Marius' Medium: https://medium.com/@marius.ingjer

In this episode, Scott interviewed Marius Ingjer, Co-founder and Senior Consultant at Knirkefritt AS. Marius has been working with a few clients on implementing data mesh.

They covered 3 distinct topics: evaluating if data mesh is a fit for your organization, team structure challenges in data mesh or data mesh-like implementations, and a simplified definition of federated computational governance.

Evaluating if data mesh is right for you:

To start, Marius provided a list of evaluation questions to help you determine if data mesh might be right for you:

  1. How many data sets are you producing?
  2. What is the lead time to creating a new dataset?
  3. How well are your datasets serving your data needs?
  4. How many domains do you have?
  5. How complex are your domains?
  6. How does the team respond to new data requirements?
  7. How usable in general is your data?

Every company wants to share data well but the centralized data team isn't the bottleneck yet for many. Centralization can add a lot of value until it starts to become more hurtful than helpful and yes, figuring out that point is easier said than done. Centralization of data fights Conway's Law and can become way too much cognitive load so it will eventually become an issue for many organizations.

A key question in evaluating if data mesh is a fit: what is the cost of allowing your data processes to fail? Per Marius, the business consequence of failed reports has historically not been that high. But if you are driving business decisions, whether that is ML or just crucial day-to-day decisions on your data, data mesh might become more attractive.

Team structures and challenges in data mesh:

In general, it's important to understand that implementing data mesh will cause cultural challenges - Marius believes developers generally don't want to ALSO share their data.
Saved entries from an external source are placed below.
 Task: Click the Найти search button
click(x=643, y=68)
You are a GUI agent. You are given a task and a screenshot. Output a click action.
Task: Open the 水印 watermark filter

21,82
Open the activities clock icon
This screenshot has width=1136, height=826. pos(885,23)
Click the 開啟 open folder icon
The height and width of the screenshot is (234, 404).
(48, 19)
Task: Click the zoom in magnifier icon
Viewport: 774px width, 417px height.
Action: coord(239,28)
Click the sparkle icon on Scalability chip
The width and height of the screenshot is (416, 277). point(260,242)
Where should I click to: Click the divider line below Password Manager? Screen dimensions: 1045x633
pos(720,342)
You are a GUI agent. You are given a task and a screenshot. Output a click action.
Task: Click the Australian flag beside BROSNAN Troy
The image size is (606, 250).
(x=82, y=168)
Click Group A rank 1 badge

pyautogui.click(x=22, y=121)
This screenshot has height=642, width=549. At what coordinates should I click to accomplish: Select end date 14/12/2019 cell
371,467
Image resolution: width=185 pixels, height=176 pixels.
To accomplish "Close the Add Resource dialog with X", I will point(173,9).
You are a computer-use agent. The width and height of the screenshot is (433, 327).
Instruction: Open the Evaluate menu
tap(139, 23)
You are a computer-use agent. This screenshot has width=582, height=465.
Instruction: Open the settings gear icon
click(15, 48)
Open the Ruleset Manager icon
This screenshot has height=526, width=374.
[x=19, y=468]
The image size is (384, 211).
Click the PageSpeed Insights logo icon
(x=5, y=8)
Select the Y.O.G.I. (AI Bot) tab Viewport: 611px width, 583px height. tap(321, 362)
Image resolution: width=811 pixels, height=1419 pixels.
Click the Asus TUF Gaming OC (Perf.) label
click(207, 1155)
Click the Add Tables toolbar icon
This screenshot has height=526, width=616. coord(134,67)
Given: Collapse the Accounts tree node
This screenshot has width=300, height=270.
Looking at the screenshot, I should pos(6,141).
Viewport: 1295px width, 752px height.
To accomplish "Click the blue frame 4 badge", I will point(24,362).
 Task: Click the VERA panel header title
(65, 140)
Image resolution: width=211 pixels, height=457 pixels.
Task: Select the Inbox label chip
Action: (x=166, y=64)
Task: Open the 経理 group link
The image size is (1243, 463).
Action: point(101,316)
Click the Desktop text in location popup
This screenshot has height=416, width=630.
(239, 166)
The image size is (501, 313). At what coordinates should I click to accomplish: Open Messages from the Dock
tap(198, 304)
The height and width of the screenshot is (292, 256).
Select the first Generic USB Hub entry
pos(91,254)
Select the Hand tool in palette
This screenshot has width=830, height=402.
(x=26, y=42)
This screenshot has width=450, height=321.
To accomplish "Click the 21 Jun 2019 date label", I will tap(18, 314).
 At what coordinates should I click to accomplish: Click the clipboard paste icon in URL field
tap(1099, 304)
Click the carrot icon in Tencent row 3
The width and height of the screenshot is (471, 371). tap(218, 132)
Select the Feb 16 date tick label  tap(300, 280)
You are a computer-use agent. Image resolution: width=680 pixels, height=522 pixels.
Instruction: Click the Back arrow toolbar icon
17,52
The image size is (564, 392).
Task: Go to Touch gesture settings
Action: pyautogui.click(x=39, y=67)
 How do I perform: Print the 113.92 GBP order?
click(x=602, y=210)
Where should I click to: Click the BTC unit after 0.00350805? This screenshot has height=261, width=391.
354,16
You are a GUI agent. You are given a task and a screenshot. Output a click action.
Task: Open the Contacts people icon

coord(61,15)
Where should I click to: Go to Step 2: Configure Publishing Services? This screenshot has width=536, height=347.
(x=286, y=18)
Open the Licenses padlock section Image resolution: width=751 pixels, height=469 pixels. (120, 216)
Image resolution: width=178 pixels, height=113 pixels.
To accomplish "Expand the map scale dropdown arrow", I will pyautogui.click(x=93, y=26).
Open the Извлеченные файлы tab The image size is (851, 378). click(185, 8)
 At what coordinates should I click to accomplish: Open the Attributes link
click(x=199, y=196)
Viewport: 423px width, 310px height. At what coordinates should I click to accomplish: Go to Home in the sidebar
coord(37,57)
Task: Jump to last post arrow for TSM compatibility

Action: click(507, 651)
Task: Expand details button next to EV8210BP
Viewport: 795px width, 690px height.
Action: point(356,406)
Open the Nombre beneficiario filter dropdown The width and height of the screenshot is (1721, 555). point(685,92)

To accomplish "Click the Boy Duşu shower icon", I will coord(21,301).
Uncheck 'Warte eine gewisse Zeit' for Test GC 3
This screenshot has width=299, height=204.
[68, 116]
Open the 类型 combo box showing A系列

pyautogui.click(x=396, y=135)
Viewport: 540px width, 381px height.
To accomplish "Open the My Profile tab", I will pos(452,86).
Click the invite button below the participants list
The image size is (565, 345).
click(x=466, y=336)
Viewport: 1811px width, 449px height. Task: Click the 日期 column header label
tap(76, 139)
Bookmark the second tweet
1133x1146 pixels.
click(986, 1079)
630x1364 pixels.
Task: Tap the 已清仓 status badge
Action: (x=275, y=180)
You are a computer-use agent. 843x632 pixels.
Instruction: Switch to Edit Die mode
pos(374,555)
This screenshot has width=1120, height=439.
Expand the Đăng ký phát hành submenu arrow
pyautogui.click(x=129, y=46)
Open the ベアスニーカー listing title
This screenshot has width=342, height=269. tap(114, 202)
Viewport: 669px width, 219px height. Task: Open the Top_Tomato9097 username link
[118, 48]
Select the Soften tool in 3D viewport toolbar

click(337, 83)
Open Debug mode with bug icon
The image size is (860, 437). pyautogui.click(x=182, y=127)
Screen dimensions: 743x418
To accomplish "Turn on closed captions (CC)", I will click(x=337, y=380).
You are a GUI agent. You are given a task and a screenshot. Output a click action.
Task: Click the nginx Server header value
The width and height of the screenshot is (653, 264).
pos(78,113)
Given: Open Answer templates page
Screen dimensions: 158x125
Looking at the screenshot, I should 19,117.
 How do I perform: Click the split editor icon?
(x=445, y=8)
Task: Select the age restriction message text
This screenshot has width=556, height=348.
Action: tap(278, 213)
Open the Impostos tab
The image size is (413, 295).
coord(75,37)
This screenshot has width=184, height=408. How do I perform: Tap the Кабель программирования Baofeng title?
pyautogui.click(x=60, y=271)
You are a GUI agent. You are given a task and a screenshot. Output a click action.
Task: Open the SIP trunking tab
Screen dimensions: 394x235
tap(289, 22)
It's additional work so you have to align incentives, which is far easier said than done.

That additional cognitive load on developer plates is very crucial. We need to make we address that load to not burn them out. That means realigning incentives but also having extra help with things like grooming the work backlog. Providing extra resources helps but that is more about tackling the work, not handling the increased cognitive load. And learning about how to do data well is a pretty big learning task.

Marius recommends giving teams the extra resources but also reshaping the team and business structure, such as the KPIs, to effectively prioritize and shape the requirements. He also recommends having a stick, not just carrots, or teams will try to just opt out.

Simplified definition of federated computational governance:

When talking about this topic with developers right now, it feels far too complex. To make it less complex, reduce the friction to developer decisions but not add much to cognitive load. An example might be providing easy data masking tooling for PII or extensible data APIs so developers can focus on the value-add.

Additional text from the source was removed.